Page extract =
[Start of section]

To assess the effectiveness of T. brucei conjugated to 6-SM to elicit antibody responses, various conjugates can be injected in mice and resulting antibody titers be evaluated by direct and competitive ELISA assays. One can inject conjugates in B cell “memory-indicator” mice (Dogan et al. 2009, Nat Immunol 10, 1292-1299) to assess the possibility that they can lead to B cell memory. Finally, it is important to determine whether the elicited antibodies can cross the blood brain barrier. This can be determined with a number of standard methods, including immunohistochemical studies to evaluate the presence and potential adverse effects of such antibodies in brain. One can also test for the effectiveness of anti-opiate vaccines as interventions toward curbing heroin or morphine recidivism. To explore the efficacy of active immunization with opiate-conjugates of T. brucei, one can utilize models of relapse in rats.
Overall, antibodies generated to a supramolecular array of 6-SM can function as “sponges” that remove opiates from the blood before they can cross to the brain, therefore curbing their reinforcing effects and functioning as an adjunct to other pharmacotherapies aimed at addition treatments.

Example 1

General Material and Methods

This example describes general materials and methods used in EXAMPLES 2-7 below.

[End of section]

Work order 1 =
Answer these questions from the anti-opiate vaccine text:
(a) What kind of mice can the conjugates be injected into to assess whether they can lead to B cell memory?
(b) In which animals can models of relapse be used?
(c) Which examples use the materials and methods described in Example 1?
Work order 2 =
Decide whether each statement agrees with the anti-opiate vaccine text. Answer yes or no, and quote the words of the text that decide it.
(a) Antibody titers can be evaluated by direct and competitive ELISA assays.
(b) Immunohistochemical studies are one way to determine whether the elicited antibodies cross the blood brain barrier.
(c) The antibodies are meant to remove opiates after the opiates reach the brain.

Supplied entries =

[Start of section]

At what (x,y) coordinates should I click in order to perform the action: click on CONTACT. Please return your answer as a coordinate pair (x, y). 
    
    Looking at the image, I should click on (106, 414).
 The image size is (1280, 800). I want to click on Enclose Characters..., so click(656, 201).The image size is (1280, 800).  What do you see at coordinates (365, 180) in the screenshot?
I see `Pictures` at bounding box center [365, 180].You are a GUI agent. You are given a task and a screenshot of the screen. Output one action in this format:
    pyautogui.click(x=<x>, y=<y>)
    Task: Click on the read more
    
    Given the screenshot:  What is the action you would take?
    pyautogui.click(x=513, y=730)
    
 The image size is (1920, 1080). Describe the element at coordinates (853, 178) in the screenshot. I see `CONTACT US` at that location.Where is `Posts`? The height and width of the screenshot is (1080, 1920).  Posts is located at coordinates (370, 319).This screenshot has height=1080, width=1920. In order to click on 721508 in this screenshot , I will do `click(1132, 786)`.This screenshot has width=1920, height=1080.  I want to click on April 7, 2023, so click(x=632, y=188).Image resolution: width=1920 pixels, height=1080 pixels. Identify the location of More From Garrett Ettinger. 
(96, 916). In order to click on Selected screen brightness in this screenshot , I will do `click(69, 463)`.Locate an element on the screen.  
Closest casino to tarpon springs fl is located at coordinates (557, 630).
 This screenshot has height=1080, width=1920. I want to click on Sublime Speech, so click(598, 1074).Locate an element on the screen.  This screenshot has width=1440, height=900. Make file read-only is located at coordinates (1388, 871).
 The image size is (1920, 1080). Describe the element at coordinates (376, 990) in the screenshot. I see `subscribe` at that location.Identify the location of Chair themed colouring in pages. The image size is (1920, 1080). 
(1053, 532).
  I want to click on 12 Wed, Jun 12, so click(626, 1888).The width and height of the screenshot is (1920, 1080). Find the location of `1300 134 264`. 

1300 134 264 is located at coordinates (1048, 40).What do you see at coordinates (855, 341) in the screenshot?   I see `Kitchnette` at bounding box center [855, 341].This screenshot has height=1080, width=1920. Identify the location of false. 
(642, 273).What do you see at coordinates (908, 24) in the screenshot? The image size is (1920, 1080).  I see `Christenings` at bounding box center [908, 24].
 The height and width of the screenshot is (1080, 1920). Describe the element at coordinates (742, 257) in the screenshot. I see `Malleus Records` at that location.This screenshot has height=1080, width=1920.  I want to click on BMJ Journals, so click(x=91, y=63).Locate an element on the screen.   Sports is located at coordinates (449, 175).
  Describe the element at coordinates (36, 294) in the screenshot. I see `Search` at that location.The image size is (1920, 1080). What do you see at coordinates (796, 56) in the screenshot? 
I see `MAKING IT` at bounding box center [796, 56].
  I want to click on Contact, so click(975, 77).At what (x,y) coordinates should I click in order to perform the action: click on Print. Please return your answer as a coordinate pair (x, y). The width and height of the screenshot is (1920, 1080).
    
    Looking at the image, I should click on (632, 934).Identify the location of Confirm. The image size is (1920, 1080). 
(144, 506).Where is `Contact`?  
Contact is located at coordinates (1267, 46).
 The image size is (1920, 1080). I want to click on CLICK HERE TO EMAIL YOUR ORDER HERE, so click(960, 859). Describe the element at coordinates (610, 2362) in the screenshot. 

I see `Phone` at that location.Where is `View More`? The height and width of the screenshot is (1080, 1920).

[End of section]

Written reply 1 =
(a) B cell "memory-indicator" mice
(b) Rats
(c) Examples 2-7

Written reply 2 =
(a) Yes: "resulting antibody titers be evaluated by direct and competitive ELISA assays"
(b) Yes: "including immunohistochemical studies to evaluate the presence and potential adverse effects of such antibodies in brain"
(c) No: "remove opiates from the blood before they can cross to the brain"